What you are asked to do — Select every line of the entries below that contains the string "pyautogui", and copy each one in full.

Records to use —
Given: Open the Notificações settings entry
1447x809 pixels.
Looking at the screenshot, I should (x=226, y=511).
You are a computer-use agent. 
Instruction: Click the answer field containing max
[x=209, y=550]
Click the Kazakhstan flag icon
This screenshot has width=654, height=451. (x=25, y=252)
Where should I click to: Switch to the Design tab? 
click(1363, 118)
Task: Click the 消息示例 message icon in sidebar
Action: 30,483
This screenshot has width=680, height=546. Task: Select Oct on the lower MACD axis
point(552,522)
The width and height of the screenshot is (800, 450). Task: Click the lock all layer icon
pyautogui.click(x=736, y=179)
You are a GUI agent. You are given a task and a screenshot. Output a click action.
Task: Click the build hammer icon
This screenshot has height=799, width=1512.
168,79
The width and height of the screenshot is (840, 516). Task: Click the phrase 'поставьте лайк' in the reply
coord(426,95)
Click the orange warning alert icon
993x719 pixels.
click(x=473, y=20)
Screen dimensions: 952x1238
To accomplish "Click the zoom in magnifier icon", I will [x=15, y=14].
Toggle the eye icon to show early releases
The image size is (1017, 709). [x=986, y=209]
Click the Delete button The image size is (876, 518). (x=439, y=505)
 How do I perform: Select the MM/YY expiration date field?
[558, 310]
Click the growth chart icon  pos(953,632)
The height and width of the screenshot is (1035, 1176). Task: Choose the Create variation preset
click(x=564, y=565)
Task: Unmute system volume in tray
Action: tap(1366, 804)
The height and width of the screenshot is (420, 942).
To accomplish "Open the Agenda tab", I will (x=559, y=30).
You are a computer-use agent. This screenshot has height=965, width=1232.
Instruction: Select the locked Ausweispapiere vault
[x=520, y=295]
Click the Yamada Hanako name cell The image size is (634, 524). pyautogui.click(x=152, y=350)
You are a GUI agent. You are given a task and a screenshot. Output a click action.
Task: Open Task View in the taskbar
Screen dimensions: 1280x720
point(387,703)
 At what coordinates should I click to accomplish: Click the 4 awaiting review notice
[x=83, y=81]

Result of the exercise —
pyautogui.click(x=736, y=179)
Click the Yamada Hanako name cell The image size is (634, 524). pyautogui.click(x=152, y=350)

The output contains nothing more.